**WORK TO DO**
(A) In the passage on choosing a lead plaintiff, what membership did Mr. Sherwin Brown have terminated?
(B) Edit the passage on choosing a lead plaintiff by restating it from "Leason Group objects" to "the present action." with "securities regulators" changed to "financial regulators".
(C) Pick up the passage on choosing a lead plaintiff after its last sentence and carry it forward.

**PASSAGE TO READ**
####################

The only attack on the typicality of FMC Pension Group is on the ground that the group's interests are not typical of plaintiffs whose claims arise under the Securities Act because the group only asserts claims under the Exchange Act. However, on a number of occasions, courts have found a class representative typical even if the class representative is representing claims of both Securities Act and Exchange Act claimants.Thornton. 114 F.R.D. at 603. See, e.g., Cameron v. E.M. Adams Co., 547 F.2d 473 (9th Cir. 1976) (class included both public offering and aftermarket buyers); In re Activision Sec. Litig., 621 F. Supp. 415, 433 (N.D. Cal. 1985) ("It is no barrier that [a] plaintiff may have purchased . . . stock pursuant to the initial offering yet he seeks to represent purchasers in the aftermarket."); Weinbereer v. Jackson, 102 F.R.D. 839, 842 (N.D. Cal. 1984); hi re Victor Technologies Sec. Litig., 102 F.R.D. 53 (N.D. Cal. 1984) (certified class includes public offering purchasers and aftermarket purchasers). Therefore, FMC Pension Group has made a preliminary showing of both adequacy and typicality under Rule 23.
4. Rebutting the Presumption
The final step under the PSLRA allows competing plaintiffs to attempt to rebut the presumptive lead plaintiffs qualifications under Rule 23.Cavanaugh. 306 F.3d at 729. The presumption concerning lead plaintiff can only be rebutted in two ways: 1) by a showing that the presumptively most adequate plaintiff will not fairly or adequately protect the interests of the class, or 2) by a showing that the presumptively most adequate plaintiff is subject to unique defenses that render the plaintiff incapable of adequately representing the interests of the class. 15 U.S.C. § 78u-4(a)(3)(B)(iii)(II); Advanced Tissue. 184 F.R.D. at 250-51. At this step of the inquiry, the process is adversarial and the other plaintiffs may present evidence disputing the lead plaintiffs prima facie showing of typicality and adequacy. Cavanaueh, 306 F.3d at 729.
Leason Group objects to FMC Pension Group on the grounds that one of the group's members, Jamerica Financial Inc. ("Jamerica"), is "incurably tainted" by securities industry misconduct. Leason Group maintains that the President and principal representative of Jamerica, Mr. Sherwin Brown, is subject to over sixty complaints to securities regulators including misrepresentation, unauthorized trading in client accounts, and use of unsuitable investments. In fact, Mr. Brown has had his National Association of Securities Dealers ("NASD") membership terminated. It is unclear at this time whether these accusations involve Surebeam securities or bear any relation to the present action.

####################

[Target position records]
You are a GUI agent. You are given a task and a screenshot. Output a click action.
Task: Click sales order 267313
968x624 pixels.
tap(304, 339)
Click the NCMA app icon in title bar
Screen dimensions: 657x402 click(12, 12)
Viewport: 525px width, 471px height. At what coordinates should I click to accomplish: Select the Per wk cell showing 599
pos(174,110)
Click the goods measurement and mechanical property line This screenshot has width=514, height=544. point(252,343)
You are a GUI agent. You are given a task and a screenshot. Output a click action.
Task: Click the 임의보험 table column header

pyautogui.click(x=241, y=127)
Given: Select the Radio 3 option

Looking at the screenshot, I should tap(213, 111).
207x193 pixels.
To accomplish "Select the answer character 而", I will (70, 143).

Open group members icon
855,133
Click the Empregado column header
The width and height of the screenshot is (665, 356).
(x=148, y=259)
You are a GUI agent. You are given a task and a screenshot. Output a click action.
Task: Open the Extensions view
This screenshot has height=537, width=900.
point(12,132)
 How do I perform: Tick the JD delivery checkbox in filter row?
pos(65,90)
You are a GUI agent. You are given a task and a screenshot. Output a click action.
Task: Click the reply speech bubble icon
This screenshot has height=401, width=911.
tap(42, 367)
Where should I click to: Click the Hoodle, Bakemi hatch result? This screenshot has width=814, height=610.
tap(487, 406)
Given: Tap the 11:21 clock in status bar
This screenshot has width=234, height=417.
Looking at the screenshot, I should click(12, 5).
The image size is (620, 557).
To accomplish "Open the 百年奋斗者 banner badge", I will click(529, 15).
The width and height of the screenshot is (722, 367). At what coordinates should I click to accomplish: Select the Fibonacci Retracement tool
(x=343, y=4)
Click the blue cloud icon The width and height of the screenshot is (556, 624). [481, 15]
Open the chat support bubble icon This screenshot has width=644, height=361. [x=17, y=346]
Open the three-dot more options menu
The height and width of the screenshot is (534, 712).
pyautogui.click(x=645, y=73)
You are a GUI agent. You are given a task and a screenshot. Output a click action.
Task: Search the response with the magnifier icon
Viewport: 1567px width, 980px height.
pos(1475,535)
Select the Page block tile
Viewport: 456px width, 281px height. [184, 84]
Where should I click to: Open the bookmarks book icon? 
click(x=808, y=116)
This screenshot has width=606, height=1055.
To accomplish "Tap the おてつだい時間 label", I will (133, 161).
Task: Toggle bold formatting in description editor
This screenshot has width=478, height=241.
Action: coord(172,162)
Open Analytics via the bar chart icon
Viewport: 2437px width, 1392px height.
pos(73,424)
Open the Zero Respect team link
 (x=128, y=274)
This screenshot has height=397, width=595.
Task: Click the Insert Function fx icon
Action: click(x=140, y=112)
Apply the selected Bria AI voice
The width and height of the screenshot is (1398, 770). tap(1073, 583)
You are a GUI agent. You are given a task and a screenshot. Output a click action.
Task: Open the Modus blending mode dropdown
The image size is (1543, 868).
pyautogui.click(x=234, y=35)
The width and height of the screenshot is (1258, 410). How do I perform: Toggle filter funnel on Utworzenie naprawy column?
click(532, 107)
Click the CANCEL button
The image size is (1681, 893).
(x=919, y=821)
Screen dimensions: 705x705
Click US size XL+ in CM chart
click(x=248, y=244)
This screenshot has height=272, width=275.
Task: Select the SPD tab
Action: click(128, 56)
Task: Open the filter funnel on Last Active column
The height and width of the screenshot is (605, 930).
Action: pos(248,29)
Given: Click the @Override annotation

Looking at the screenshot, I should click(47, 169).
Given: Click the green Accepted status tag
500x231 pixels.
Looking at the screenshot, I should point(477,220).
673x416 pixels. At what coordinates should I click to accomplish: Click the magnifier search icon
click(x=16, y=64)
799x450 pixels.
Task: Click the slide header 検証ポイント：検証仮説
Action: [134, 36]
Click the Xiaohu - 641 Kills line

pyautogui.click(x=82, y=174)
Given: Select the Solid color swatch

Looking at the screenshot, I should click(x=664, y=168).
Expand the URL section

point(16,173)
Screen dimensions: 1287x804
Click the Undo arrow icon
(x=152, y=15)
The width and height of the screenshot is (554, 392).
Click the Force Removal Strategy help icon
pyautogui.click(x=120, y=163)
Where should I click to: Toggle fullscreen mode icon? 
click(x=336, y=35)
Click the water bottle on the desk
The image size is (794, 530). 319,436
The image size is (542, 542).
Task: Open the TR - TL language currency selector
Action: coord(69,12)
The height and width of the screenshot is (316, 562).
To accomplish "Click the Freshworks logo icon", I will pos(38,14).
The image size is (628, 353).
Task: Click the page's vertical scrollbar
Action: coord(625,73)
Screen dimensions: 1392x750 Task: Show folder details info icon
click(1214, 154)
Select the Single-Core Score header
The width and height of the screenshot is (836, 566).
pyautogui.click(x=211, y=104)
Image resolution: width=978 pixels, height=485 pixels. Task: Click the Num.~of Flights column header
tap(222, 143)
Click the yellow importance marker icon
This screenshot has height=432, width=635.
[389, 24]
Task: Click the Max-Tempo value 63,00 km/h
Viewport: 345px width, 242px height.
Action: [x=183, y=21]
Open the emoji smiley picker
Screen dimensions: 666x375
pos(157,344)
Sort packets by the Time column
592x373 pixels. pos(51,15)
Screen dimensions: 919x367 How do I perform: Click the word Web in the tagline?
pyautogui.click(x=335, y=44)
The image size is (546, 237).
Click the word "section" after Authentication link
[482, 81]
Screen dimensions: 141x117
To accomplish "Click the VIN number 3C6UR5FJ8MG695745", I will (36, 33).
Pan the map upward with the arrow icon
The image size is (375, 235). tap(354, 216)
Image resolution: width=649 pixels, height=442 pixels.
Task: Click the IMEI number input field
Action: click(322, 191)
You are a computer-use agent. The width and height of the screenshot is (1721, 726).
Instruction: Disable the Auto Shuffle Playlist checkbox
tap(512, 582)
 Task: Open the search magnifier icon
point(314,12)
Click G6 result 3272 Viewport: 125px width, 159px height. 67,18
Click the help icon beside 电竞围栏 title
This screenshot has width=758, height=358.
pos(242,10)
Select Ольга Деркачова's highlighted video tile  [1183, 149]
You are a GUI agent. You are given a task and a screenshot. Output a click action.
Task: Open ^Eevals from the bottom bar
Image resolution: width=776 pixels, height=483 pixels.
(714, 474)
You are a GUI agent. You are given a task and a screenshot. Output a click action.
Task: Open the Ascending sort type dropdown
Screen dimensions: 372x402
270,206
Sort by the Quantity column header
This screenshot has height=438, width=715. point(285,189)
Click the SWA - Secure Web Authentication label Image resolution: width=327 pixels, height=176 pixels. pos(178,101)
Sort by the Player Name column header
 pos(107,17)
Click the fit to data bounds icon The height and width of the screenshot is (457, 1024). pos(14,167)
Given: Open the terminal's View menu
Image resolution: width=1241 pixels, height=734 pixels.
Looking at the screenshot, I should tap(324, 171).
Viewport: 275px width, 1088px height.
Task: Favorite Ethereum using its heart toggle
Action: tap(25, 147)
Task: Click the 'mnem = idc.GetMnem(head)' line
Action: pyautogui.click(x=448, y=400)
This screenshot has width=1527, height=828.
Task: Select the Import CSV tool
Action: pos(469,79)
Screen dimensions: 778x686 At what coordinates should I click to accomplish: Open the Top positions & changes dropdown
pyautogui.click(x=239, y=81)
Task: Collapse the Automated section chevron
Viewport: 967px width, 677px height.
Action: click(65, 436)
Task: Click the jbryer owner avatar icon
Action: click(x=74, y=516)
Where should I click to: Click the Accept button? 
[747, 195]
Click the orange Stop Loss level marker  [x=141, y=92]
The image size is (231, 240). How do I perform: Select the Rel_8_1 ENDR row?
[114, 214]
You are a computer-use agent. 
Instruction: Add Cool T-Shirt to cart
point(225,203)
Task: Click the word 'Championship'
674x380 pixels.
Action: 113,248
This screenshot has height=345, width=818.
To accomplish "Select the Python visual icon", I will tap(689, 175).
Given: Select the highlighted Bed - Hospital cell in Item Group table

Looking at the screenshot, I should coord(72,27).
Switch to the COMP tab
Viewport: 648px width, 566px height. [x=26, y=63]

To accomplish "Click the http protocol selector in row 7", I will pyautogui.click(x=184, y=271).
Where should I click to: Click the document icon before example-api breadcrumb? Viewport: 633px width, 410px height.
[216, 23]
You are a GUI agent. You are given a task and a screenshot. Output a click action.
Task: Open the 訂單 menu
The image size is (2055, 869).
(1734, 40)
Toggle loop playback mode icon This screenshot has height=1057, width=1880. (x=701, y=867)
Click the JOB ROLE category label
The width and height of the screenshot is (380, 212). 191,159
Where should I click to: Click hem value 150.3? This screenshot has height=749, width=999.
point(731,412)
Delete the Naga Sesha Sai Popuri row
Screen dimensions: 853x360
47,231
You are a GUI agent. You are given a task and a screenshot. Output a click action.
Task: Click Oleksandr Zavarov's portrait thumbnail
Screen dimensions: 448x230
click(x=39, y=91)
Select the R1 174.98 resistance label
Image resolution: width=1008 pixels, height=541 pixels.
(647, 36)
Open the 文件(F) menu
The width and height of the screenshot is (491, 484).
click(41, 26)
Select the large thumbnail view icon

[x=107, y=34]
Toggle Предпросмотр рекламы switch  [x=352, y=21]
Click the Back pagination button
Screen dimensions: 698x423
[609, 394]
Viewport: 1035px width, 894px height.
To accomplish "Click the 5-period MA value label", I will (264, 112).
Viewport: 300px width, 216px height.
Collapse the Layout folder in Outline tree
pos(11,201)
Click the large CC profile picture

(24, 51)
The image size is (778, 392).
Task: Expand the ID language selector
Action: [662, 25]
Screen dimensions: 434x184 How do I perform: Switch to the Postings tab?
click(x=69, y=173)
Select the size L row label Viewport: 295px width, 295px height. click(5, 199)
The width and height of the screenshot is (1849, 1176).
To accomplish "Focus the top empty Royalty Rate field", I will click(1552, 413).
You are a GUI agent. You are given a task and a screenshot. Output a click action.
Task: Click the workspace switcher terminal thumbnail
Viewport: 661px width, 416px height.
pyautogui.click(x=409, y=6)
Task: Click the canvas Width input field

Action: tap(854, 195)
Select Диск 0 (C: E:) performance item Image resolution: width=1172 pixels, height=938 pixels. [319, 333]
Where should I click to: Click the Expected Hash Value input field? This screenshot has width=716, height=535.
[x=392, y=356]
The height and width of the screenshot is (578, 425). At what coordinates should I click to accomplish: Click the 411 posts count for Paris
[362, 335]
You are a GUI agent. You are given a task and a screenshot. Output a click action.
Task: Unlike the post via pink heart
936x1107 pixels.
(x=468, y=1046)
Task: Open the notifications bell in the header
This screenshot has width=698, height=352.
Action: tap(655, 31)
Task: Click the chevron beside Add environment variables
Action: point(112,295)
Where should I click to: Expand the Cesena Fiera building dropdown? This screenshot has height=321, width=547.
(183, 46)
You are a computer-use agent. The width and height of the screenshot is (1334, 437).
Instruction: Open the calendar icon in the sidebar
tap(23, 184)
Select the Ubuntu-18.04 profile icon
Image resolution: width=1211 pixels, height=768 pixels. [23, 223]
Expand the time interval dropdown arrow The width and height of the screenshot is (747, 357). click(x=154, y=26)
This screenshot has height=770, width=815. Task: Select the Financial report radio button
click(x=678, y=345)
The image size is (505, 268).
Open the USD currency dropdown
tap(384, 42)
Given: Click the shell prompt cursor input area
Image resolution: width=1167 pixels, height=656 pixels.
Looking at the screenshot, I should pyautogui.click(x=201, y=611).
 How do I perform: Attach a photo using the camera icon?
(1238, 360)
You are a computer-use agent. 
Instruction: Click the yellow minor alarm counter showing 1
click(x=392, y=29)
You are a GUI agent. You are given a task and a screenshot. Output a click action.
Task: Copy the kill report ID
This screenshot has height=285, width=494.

####################

**ANSWERS TO THE EXERCISES**
(A) His National Association of Securities Dealers ("NASD") membership.

(B)
Leason Group objects to FMC Pension Group on the grounds that one of the group's members, Jamerica Financial Inc. ("Jamerica"), is "incurably tainted" by securities industry misconduct. Leason Group maintains that the President and principal representative of Jamerica, Mr. Sherwin Brown, is subject to over sixty complaints to financial regulators including misrepresentation, unauthorized trading in client accounts, and use of unsuitable investments. In fact, Mr. Brown has had his National Association of Securities Dealers ("NASD") membership terminated. It is unclear at this time whether these accusations involve Surebeam securities or bear any relation to the present action.

(C)
On more than one occasion courts have found that an individual is an inadequate lead plaintiff due to unrelated misconduct which implicates the individual's ability to serve as a fiduciary. See Newman v. Eagle Bide. Techs., 209 F.R.D. 499, 504-05 (S.D. Fla. 2002) (holding two public citations for violations of SEC and NASD's rules render proposed lead plaintiff inadequate due to concerns about potential defenses and his moral character); Network Ass'n. 76 F. Supp.2d at 1029 (holding presumptive lead plaintiff inadequate due to unrelated fraud investigation). Without comment or consideration of Mr. Brown's guilt or innocence as to the underlying charges, this court finds that there is at least a potential that Jamerica will be subject to unique defenses and will not fairly and adequately protect the interests of the class. Therefore, the court finds that Jamerica is incapable of serving as lead plaintiff.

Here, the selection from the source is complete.